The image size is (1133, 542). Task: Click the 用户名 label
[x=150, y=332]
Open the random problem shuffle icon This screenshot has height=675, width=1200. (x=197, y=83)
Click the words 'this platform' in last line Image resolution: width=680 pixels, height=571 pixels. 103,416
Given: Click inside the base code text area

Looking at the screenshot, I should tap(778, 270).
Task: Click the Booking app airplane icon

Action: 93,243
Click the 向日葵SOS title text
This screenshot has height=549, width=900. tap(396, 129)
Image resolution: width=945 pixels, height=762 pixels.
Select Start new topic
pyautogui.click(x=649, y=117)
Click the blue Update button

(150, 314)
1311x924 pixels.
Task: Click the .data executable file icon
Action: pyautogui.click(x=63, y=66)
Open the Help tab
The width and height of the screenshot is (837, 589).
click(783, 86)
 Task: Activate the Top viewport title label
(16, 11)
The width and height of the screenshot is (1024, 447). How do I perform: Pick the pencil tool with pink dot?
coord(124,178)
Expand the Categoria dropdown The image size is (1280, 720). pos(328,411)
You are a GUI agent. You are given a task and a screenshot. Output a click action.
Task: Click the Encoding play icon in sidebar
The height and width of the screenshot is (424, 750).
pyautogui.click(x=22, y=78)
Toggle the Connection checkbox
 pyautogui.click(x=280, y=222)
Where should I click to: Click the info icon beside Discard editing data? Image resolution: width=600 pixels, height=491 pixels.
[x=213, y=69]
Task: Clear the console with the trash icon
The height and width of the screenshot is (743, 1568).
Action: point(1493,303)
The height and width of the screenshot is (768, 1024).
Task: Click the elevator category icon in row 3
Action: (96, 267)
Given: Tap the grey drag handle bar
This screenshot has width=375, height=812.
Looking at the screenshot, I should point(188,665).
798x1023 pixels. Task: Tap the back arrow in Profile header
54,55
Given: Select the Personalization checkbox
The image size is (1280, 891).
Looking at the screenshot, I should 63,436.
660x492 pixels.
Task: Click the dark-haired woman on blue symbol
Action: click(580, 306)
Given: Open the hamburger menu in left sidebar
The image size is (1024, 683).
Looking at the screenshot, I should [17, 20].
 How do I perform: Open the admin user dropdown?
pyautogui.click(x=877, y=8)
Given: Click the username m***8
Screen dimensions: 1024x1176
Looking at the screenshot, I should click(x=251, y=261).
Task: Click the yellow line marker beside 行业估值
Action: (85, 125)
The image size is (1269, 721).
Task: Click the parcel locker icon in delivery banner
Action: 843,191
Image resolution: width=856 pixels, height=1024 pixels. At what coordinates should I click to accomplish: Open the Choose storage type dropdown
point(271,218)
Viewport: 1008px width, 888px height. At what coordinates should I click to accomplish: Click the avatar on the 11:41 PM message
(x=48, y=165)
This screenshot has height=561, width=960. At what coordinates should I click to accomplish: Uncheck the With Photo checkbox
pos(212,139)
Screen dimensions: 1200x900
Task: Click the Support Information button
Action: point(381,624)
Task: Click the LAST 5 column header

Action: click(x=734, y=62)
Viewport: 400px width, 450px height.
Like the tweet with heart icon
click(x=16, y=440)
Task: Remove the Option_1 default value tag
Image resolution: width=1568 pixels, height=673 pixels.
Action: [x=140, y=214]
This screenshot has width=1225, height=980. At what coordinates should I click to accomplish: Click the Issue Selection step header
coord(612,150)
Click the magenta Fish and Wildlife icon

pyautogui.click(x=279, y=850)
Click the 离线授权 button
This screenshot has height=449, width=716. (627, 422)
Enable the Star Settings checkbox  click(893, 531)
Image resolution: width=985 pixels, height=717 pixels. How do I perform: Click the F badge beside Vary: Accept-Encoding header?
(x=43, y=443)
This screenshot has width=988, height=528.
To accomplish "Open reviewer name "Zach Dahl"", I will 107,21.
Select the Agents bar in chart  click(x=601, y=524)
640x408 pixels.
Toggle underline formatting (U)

-----

## What is being asked:
Line count for the string "sidebar": tally the lines of the records above that contain it and give only the result.

## Task output:
2